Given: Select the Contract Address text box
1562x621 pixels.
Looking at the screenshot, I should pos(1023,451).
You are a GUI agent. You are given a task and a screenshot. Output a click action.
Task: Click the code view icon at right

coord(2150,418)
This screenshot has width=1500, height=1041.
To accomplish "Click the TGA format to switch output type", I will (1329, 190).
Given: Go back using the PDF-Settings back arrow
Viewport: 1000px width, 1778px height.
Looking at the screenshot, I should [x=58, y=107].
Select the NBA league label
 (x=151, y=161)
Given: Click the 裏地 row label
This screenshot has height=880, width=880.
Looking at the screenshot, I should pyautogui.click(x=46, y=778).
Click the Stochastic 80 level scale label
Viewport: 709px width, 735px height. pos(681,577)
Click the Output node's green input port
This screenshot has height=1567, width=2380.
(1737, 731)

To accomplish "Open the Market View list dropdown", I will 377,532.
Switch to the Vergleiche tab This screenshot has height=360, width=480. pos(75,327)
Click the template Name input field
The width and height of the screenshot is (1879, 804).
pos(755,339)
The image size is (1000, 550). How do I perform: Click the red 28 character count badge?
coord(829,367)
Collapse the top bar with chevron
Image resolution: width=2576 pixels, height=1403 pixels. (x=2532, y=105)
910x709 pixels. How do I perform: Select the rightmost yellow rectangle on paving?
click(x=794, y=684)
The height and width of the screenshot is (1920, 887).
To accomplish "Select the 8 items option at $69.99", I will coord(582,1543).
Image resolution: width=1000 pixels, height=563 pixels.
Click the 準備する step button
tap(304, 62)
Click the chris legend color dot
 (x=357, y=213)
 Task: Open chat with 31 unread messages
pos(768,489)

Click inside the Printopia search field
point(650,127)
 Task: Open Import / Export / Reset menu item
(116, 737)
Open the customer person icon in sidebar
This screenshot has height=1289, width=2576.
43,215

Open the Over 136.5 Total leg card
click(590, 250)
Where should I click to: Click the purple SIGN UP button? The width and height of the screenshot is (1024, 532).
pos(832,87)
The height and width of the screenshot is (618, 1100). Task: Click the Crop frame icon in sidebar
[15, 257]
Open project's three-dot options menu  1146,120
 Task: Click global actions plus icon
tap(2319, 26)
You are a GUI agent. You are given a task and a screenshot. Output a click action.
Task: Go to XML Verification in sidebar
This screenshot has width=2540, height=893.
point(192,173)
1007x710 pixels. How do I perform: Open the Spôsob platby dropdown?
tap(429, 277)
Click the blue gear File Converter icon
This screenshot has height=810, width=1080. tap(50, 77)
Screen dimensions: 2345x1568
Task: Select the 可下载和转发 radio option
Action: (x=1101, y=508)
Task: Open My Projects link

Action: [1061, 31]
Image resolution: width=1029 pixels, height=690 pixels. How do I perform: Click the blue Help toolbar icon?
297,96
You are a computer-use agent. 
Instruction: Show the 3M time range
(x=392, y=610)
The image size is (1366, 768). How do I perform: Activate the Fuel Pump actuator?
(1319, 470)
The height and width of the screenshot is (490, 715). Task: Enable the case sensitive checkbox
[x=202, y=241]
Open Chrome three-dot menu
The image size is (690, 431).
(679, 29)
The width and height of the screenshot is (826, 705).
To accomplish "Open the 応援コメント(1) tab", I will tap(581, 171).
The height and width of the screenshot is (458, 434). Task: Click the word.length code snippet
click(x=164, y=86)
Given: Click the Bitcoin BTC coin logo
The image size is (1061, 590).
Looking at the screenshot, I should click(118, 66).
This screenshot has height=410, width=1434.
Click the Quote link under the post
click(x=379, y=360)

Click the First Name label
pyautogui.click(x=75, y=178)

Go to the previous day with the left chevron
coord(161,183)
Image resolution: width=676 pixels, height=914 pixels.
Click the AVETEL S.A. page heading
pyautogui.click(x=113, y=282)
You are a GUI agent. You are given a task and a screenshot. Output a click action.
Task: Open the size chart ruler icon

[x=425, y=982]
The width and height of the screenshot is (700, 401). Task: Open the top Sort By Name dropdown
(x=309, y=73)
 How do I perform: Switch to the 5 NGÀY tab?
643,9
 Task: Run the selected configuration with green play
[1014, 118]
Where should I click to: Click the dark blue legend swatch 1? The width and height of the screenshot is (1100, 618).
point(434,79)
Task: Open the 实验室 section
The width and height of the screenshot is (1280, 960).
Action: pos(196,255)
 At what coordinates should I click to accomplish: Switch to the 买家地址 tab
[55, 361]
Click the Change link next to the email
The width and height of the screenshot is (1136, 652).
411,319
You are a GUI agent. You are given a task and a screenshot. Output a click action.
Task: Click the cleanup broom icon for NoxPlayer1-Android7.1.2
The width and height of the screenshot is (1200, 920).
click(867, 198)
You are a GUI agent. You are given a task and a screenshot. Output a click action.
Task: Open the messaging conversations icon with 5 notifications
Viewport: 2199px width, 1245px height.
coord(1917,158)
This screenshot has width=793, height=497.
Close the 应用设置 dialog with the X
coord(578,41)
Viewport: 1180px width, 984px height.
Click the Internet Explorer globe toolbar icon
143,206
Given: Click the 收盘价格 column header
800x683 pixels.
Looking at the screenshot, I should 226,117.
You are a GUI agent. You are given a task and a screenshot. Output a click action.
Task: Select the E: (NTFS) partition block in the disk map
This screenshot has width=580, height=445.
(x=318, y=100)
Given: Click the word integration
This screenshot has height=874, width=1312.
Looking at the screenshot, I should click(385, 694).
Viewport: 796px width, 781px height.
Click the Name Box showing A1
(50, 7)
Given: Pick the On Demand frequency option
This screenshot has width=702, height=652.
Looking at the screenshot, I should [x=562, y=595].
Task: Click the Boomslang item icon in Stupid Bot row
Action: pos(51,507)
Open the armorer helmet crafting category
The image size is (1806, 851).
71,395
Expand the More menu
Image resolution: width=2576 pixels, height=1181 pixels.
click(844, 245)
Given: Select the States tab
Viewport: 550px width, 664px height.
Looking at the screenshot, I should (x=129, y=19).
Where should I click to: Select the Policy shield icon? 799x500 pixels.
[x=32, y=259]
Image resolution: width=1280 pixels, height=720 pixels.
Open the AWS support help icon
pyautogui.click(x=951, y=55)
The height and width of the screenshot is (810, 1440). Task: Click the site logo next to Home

Exercise instructions:
Lay out every line of the records as a Markdown table with columns named Row and Line, numbering each line and leaving out blank lines.

Answer for this exercise:
| Row | Line |
|---|---|
| 1 | Given: Select the Contract Address text box |
| 2 | 1562x621 pixels. |
| 3 | Looking at the screenshot, I should pos(1023,451). |
| 4 | You are a GUI agent. You are given a task and a screenshot. Output a click action. |
| 5 | Task: Click the code view icon at right |
| 6 | coord(2150,418) |
| 7 | This screenshot has width=1500, height=1041. |
| 8 | To accomplish "Click the TGA format to switch output type", I will (1329, 190). |
| 9 | Given: Go back using the PDF-Settings back arrow |
| 10 | Viewport: 1000px width, 1778px height. |
| 11 | Looking at the screenshot, I should [x=58, y=107]. |
| 12 | Select the NBA league label |
| 13 |  (x=151, y=161) |
| 14 | Given: Click the 裏地 row label |
| 15 | This screenshot has height=880, width=880. |
| 16 | Looking at the screenshot, I should pyautogui.click(x=46, y=778). |
| 17 | Click the Stochastic 80 level scale label |
| 18 | Viewport: 709px width, 735px height. pos(681,577) |
| 19 | Click the Output node's green input port |
| 20 | This screenshot has height=1567, width=2380. |
| 21 | (1737, 731) |
| 22 | To accomplish "Open the Market View list dropdown", I will 377,532. |
| 23 | Switch to the Vergleiche tab This screenshot has height=360, width=480. pos(75,327) |
| 24 | Click the template Name input field |
| 25 | The width and height of the screenshot is (1879, 804). |
| 26 | pos(755,339) |
| 27 | The image size is (1000, 550). How do I perform: Click the red 28 character count badge? |
| 28 | coord(829,367) |
| 29 | Collapse the top bar with chevron |
| 30 | Image resolution: width=2576 pixels, height=1403 pixels. (x=2532, y=105) |
| 31 | 910x709 pixels. How do I perform: Select the rightmost yellow rectangle on paving? |
| 32 | click(x=794, y=684) |
| 33 | The height and width of the screenshot is (1920, 887). |
| 34 | To accomplish "Select the 8 items option at $69.99", I will coord(582,1543). |
| 35 | Image resolution: width=1000 pixels, height=563 pixels. |
| 36 | Click the 準備する step button |
| 37 | tap(304, 62) |
| 38 | Click the chris legend color dot |
| 39 |  (x=357, y=213) |
| 40 |  Task: Open chat with 31 unread messages |
| 41 | pos(768,489) |
| 42 | Click inside the Printopia search field |
| 43 | point(650,127) |
| 44 |  Task: Open Import / Export / Reset menu item |
| 45 | (116, 737) |
| 46 | Open the customer person icon in sidebar |
| 47 | This screenshot has height=1289, width=2576. |
| 48 | 43,215 |
| 49 | Open the Over 136.5 Total leg card |
| 50 | click(590, 250) |
| 51 | Where should I click to: Click the purple SIGN UP button? The width and height of the screenshot is (1024, 532). |
| 52 | pos(832,87) |
| 53 | The height and width of the screenshot is (618, 1100). Task: Click the Crop frame icon in sidebar |
| 54 | [15, 257] |
| 55 | Open project's three-dot options menu  1146,120 |
| 56 |  Task: Click global actions plus icon |
| 57 | tap(2319, 26) |
| 58 | You are a GUI agent. You are given a task and a screenshot. Output a click action. |
| 59 | Task: Go to XML Verification in sidebar |
| 60 | This screenshot has width=2540, height=893. |
| 61 | point(192,173) |
| 62 | 1007x710 pixels. How do I perform: Open the Spôsob platby dropdown? |
| 63 | tap(429, 277) |
| 64 | Click the blue gear File Converter icon |
| 65 | This screenshot has height=810, width=1080. tap(50, 77) |
| 66 | Screen dimensions: 2345x1568 |
| 67 | Task: Select the 可下载和转发 radio option |
| 68 | Action: (x=1101, y=508) |
| 69 | Task: Open My Projects link |
| 70 | Action: [1061, 31] |
| 71 | Image resolution: width=1029 pixels, height=690 pixels. How do I perform: Click the blue Help toolbar icon? |
| 72 | 297,96 |
| 73 | You are a computer-use agent.  |
| 74 | Instruction: Show the 3M time range |
| 75 | (x=392, y=610) |
| 76 | The image size is (1366, 768). How do I perform: Activate the Fuel Pump actuator? |
| 77 | (1319, 470) |
| 78 | The height and width of the screenshot is (490, 715). Task: Enable the case sensitive checkbox |
| 79 | [x=202, y=241] |
| 80 | Open Chrome three-dot menu |
| 81 | The image size is (690, 431). |
| 82 | (679, 29) |
| 83 | The width and height of the screenshot is (826, 705). |
| 84 | To accomplish "Open the 応援コメント(1) tab", I will tap(581, 171). |
| 85 | The height and width of the screenshot is (458, 434). Task: Click the word.length code snippet |
| 86 | click(x=164, y=86) |
| 87 | Given: Click the Bitcoin BTC coin logo |
| 88 | The image size is (1061, 590). |
| 89 | Looking at the screenshot, I should click(118, 66). |
| 90 | This screenshot has height=410, width=1434. |
| 91 | Click the Quote link under the post |
| 92 | click(x=379, y=360) |
| 93 | Click the First Name label |
| 94 | pyautogui.click(x=75, y=178) |
| 95 | Go to the previous day with the left chevron |
| 96 | coord(161,183) |
| 97 | Image resolution: width=676 pixels, height=914 pixels. |
| 98 | Click the AVETEL S.A. page heading |
| 99 | pyautogui.click(x=113, y=282) |
| 100 | You are a GUI agent. You are given a task and a screenshot. Output a click action. |
| 101 | Task: Open the size chart ruler icon |
| 102 | [x=425, y=982] |
| 103 | The width and height of the screenshot is (700, 401). Task: Open the top Sort By Name dropdown |
| 104 | (x=309, y=73) |
| 105 |  How do I perform: Switch to the 5 NGÀY tab? |
| 106 | 643,9 |
| 107 |  Task: Run the selected configuration with green play |
| 108 | [1014, 118] |
| 109 | Where should I click to: Click the dark blue legend swatch 1? The width and height of the screenshot is (1100, 618). |
| 110 | point(434,79) |
| 111 | Task: Open the 实验室 section |
| 112 | The width and height of the screenshot is (1280, 960). |
| 113 | Action: pos(196,255) |
| 114 |  At what coordinates should I click to accomplish: Switch to the 买家地址 tab |
| 115 | [55, 361] |
| 116 | Click the Change link next to the email |
| 117 | The width and height of the screenshot is (1136, 652). |
| 118 | 411,319 |
| 119 | You are a GUI agent. You are given a task and a screenshot. Output a click action. |
| 120 | Task: Click the cleanup broom icon for NoxPlayer1-Android7.1.2 |
| 121 | The width and height of the screenshot is (1200, 920). |
| 122 | click(867, 198) |
| 123 | You are a GUI agent. You are given a task and a screenshot. Output a click action. |
| 124 | Task: Open the messaging conversations icon with 5 notifications |
| 125 | Viewport: 2199px width, 1245px height. |
| 126 | coord(1917,158) |
| 127 | This screenshot has width=793, height=497. |
| 128 | Close the 应用设置 dialog with the X |
| 129 | coord(578,41) |
| 130 | Viewport: 1180px width, 984px height. |
| 131 | Click the Internet Explorer globe toolbar icon |
| 132 | 143,206 |
| 133 | Given: Click the 收盘价格 column header |
| 134 | 800x683 pixels. |
| 135 | Looking at the screenshot, I should 226,117. |
| 136 | You are a GUI agent. You are given a task and a screenshot. Output a click action. |
| 137 | Task: Select the E: (NTFS) partition block in the disk map |
| 138 | This screenshot has width=580, height=445. |
| 139 | (x=318, y=100) |
| 140 | Given: Click the word integration |
| 141 | This screenshot has height=874, width=1312. |
| 142 | Looking at the screenshot, I should click(385, 694). |
| 143 | Viewport: 796px width, 781px height. |
| 144 | Click the Name Box showing A1 |
| 145 | (50, 7) |
| 146 | Given: Pick the On Demand frequency option |
| 147 | This screenshot has width=702, height=652. |
| 148 | Looking at the screenshot, I should [x=562, y=595]. |
| 149 | Task: Click the Boomslang item icon in Stupid Bot row |
| 150 | Action: pos(51,507) |
| 151 | Open the armorer helmet crafting category |
| 152 | The image size is (1806, 851). |
| 153 | 71,395 |
| 154 | Expand the More menu |
| 155 | Image resolution: width=2576 pixels, height=1181 pixels. |
| 156 | click(844, 245) |
| 157 | Given: Select the States tab |
| 158 | Viewport: 550px width, 664px height. |
| 159 | Looking at the screenshot, I should (x=129, y=19). |
| 160 | Where should I click to: Select the Policy shield icon? 799x500 pixels. |
| 161 | [x=32, y=259] |
| 162 | Image resolution: width=1280 pixels, height=720 pixels. |
| 163 | Open the AWS support help icon |
| 164 | pyautogui.click(x=951, y=55) |
| 165 | The height and width of the screenshot is (810, 1440). Task: Click the site logo next to Home |